* _Set exercise_
Recast the material as a Markdown table with the columns "Row" and "Line", starting with the line that contains "Noovo.info (420, 368)" and going on through the line that contains "REEL (218, 6)". Leave out blank lines and number each row.

* _Task data_
'''

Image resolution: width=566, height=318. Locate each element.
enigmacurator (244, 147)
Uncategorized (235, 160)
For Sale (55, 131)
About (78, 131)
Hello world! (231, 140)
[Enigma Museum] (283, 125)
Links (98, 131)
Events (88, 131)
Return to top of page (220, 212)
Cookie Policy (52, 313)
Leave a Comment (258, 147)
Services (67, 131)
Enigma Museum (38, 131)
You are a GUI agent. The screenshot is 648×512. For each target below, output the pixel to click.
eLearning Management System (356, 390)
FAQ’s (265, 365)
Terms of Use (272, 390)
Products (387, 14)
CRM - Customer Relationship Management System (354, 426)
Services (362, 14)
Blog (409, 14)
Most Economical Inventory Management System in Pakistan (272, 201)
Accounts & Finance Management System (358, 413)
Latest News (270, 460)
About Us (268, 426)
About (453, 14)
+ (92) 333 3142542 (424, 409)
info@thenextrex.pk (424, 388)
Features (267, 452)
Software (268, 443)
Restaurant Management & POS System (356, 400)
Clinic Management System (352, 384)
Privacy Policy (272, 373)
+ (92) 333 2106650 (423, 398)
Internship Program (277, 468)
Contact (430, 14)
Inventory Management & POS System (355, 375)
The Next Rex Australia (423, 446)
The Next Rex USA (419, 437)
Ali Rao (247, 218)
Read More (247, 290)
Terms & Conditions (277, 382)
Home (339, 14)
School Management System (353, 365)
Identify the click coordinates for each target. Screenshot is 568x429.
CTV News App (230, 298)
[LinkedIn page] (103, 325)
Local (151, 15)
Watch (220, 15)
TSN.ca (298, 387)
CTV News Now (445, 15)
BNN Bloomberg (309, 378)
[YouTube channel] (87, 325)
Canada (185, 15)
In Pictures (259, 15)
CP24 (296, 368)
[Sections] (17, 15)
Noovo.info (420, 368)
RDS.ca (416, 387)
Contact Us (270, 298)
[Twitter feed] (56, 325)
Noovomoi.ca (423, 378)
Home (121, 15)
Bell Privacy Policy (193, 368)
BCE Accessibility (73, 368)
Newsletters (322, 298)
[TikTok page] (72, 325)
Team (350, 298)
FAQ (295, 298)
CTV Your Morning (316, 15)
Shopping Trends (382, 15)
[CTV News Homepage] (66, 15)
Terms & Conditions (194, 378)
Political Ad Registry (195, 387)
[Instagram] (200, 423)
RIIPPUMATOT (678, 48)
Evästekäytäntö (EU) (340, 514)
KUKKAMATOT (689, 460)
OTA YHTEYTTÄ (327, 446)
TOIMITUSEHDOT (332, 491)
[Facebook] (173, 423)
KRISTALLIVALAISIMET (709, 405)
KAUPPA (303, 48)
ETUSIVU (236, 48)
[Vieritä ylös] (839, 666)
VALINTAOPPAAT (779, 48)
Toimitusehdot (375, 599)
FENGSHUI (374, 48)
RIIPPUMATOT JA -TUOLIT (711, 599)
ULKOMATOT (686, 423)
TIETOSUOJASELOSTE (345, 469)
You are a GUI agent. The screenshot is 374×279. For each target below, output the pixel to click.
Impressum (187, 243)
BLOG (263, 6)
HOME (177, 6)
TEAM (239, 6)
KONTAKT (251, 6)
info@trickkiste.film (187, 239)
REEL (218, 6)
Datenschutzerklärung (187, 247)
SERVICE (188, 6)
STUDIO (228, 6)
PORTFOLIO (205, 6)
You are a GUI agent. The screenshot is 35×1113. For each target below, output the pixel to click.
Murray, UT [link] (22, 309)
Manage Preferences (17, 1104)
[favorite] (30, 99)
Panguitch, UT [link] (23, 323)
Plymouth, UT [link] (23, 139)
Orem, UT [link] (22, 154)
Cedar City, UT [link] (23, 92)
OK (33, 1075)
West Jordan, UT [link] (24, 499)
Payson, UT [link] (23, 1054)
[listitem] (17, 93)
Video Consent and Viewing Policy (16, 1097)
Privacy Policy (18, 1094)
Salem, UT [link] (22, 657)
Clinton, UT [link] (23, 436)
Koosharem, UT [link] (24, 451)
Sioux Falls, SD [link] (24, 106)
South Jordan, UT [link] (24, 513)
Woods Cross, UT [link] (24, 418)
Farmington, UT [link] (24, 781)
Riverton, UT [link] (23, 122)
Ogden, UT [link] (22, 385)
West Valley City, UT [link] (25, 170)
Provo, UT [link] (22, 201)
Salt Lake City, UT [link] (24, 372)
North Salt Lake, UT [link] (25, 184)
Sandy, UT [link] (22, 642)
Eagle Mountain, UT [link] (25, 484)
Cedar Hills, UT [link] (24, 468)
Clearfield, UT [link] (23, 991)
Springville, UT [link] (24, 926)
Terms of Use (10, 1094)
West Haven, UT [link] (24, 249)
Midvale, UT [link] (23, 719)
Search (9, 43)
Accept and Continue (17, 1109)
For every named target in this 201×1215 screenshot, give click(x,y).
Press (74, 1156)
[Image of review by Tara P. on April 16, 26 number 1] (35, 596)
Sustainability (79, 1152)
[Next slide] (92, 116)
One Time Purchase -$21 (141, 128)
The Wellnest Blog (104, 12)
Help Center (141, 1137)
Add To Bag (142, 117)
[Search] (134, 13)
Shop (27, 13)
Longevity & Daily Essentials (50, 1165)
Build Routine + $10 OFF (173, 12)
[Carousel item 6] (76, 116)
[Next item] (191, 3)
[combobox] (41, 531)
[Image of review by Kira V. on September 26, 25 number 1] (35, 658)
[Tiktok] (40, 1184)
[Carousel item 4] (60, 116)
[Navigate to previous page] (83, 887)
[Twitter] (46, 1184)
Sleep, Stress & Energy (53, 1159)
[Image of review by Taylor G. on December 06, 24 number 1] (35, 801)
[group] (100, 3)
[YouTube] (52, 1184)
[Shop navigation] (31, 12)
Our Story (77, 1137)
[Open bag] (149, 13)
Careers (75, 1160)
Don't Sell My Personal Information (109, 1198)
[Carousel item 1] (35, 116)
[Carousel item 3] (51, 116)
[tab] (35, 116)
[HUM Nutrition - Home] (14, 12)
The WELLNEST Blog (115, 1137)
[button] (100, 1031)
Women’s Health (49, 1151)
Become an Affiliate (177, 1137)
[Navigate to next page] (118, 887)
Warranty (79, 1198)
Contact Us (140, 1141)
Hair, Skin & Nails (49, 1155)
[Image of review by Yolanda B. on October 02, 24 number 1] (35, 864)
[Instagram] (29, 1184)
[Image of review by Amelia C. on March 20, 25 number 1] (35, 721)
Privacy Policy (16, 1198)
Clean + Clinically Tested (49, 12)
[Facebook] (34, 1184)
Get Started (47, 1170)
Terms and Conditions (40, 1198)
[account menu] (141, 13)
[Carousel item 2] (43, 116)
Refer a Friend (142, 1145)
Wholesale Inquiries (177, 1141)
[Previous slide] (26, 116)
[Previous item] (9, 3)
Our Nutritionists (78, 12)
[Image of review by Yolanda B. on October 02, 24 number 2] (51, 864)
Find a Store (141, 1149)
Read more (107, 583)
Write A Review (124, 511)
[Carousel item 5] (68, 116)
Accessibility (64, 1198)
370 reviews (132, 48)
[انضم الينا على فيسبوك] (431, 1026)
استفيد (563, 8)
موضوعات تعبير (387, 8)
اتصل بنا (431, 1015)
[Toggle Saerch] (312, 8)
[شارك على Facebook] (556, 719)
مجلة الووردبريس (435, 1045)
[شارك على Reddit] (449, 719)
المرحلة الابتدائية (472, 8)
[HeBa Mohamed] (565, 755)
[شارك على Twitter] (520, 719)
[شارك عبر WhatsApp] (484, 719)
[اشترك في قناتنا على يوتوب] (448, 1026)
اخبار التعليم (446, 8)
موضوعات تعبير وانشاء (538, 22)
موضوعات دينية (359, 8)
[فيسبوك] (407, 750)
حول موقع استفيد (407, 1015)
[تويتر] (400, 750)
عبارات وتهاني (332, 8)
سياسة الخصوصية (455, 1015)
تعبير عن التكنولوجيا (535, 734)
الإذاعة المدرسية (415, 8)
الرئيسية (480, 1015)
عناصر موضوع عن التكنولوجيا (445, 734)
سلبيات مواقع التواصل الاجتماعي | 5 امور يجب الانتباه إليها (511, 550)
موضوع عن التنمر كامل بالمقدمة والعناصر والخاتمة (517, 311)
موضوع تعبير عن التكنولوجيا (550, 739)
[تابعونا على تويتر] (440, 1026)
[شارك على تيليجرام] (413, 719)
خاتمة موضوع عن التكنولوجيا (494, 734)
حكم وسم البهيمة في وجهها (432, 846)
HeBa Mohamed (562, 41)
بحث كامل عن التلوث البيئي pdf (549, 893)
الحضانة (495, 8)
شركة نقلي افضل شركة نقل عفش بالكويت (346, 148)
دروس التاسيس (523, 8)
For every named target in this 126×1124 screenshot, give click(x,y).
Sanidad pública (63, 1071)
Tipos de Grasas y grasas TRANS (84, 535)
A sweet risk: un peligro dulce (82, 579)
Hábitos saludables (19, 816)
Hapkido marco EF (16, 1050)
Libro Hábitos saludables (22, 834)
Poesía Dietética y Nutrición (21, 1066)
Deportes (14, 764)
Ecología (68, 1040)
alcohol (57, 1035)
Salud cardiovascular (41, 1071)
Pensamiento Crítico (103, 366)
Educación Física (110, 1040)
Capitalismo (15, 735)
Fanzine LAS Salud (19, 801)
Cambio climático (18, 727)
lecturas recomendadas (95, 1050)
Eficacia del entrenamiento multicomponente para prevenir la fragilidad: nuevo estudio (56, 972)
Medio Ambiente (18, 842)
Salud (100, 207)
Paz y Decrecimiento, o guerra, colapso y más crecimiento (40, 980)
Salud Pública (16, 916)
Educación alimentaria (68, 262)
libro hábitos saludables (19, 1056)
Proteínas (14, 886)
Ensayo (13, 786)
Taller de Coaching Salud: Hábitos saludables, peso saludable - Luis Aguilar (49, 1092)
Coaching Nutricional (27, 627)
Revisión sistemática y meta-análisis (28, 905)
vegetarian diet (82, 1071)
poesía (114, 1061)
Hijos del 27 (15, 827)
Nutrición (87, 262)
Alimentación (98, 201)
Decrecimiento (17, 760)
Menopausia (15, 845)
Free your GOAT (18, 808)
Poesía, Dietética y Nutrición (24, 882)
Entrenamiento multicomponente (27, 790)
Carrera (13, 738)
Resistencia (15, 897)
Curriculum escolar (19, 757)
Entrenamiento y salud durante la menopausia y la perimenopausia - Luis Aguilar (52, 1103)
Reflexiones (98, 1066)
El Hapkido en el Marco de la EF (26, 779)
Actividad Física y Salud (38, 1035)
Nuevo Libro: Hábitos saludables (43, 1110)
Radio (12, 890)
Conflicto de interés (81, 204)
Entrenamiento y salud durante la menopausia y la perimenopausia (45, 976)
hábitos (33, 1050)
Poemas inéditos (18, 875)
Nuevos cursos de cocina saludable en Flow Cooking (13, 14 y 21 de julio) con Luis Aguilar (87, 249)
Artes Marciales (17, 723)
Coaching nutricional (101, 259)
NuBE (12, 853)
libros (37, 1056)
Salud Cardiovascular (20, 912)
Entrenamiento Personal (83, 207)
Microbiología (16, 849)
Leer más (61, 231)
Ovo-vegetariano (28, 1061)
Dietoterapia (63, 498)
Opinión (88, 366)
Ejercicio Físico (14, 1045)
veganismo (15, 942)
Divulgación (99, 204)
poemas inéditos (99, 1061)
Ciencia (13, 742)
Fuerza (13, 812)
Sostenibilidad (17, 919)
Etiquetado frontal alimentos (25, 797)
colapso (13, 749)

'''

* _Full solution_
| Row | Line |
|---|---|
| 1 | Noovo.info (420, 368) |
| 2 | RDS.ca (416, 387) |
| 3 | Contact Us (270, 298) |
| 4 | [Twitter feed] (56, 325) |
| 5 | Noovomoi.ca (423, 378) |
| 6 | Home (121, 15) |
| 7 | Bell Privacy Policy (193, 368) |
| 8 | BCE Accessibility (73, 368) |
| 9 | Newsletters (322, 298) |
| 10 | [TikTok page] (72, 325) |
| 11 | Team (350, 298) |
| 12 | FAQ (295, 298) |
| 13 | CTV Your Morning (316, 15) |
| 14 | Shopping Trends (382, 15) |
| 15 | [CTV News Homepage] (66, 15) |
| 16 | Terms & Conditions (194, 378) |
| 17 | Political Ad Registry (195, 387) |
| 18 | [Instagram] (200, 423) |
| 19 | RIIPPUMATOT (678, 48) |
| 20 | Evästekäytäntö (EU) (340, 514) |
| 21 | KUKKAMATOT (689, 460) |
| 22 | OTA YHTEYTTÄ (327, 446) |
| 23 | TOIMITUSEHDOT (332, 491) |
| 24 | [Facebook] (173, 423) |
| 25 | KRISTALLIVALAISIMET (709, 405) |
| 26 | KAUPPA (303, 48) |
| 27 | ETUSIVU (236, 48) |
| 28 | [Vieritä ylös] (839, 666) |
| 29 | VALINTAOPPAAT (779, 48) |
| 30 | Toimitusehdot (375, 599) |
| 31 | FENGSHUI (374, 48) |
| 32 | RIIPPUMATOT JA -TUOLIT (711, 599) |
| 33 | ULKOMATOT (686, 423) |
| 34 | TIETOSUOJASELOSTE (345, 469) |
| 35 | You are a GUI agent. The screenshot is 374×279. For each target below, output the pixel to click. |
| 36 | Impressum (187, 243) |
| 37 | BLOG (263, 6) |
| 38 | HOME (177, 6) |
| 39 | TEAM (239, 6) |
| 40 | KONTAKT (251, 6) |
| 41 | info@trickkiste.film (187, 239) |
| 42 | REEL (218, 6) |